Adenovirus-mediated transfer of a truncated transforming growth factor-beta (TGF-beta) type II receptor completely and specifically abolishes diverse signaling by TGF-beta in vascular wall cells in primary culture

We constructed an adenoviral vector expressing a mutated human type II transforming growth factor-beta (TGF-beta) receptor that was truncated of its kinase domain (AdexCAT beta TR) and examined whether this truncated receptor could abolish signaling by TGF-beta using arterial endothelial cells and smooth muscle cells, as well as a lung epithelial cell line (Mv1Lu). Infection of cells with AdexCAT beta TR induced expression of the truncated receptor, the amount of which would be excessive compared with those of both full length type I and type II receptors, as assessed by levels of their mRNAs.
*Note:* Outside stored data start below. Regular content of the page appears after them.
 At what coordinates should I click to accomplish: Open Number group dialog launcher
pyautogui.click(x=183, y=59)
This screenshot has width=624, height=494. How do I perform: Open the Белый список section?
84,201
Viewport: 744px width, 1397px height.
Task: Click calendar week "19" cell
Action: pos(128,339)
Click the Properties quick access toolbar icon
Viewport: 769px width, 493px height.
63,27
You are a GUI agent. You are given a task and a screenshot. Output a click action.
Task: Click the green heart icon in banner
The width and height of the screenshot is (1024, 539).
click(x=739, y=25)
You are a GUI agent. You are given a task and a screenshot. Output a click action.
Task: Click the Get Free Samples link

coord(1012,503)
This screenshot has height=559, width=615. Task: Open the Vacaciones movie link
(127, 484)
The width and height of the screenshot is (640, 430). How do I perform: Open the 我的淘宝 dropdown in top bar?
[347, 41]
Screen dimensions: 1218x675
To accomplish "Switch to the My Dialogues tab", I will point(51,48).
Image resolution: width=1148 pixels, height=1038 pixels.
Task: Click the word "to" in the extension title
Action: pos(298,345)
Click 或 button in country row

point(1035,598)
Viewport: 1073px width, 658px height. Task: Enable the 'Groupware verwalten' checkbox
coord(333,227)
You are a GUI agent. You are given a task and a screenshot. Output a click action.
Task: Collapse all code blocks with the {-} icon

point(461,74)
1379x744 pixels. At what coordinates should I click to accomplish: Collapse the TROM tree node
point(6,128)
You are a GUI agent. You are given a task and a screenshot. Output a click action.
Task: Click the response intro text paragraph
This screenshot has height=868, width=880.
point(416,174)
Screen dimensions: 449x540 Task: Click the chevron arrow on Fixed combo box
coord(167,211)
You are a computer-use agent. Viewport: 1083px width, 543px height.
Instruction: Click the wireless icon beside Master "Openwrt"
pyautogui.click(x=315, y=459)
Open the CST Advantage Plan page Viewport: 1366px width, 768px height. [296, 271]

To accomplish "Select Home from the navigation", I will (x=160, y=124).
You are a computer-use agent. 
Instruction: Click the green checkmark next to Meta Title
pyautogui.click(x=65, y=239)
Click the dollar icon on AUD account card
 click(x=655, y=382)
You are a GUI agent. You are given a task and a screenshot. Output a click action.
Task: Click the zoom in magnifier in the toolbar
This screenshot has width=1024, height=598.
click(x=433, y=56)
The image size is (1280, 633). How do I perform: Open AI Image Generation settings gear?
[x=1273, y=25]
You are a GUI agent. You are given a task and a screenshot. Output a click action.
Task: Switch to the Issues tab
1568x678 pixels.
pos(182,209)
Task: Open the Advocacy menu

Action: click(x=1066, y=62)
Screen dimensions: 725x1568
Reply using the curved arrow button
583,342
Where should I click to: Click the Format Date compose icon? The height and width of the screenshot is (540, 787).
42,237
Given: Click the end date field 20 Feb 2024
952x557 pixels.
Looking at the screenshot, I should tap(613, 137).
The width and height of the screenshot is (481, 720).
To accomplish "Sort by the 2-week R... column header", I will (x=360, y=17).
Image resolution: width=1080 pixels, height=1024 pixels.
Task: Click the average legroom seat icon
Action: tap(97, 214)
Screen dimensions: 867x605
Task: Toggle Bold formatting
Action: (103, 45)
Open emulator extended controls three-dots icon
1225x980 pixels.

The antiproliferative effect of TGF-beta was completely eliminated in both endothelial cells and Mv1Lu that were infected with AdexCAT beta TR, The transcriptional activation by TGF-beta of plasminogen activator inhibitor-1 and fibronectin was entirely suppressed. Abrogation of the TGF-beta-enhanced production of type I collagen in infected smooth muscle cells was confirmed by immunocytostaining and by [C-14]proline incorporation in a quantitative manner, Mitogenic response to other growth factors remained unaffected in infected cells, Our data demonstrated that the adenovirus-mediated transfer of a truncated type II TGF-beta receptor completely and specifically abolishes the diverse effects of TGF-beta as a dominant-negative mutation, supporting the hypothesis that both the type I and type II receptors are required for all signaling by TGF-beta. This method may facilitate the clarification of the role of TGF-beta both in vitro and in vivo.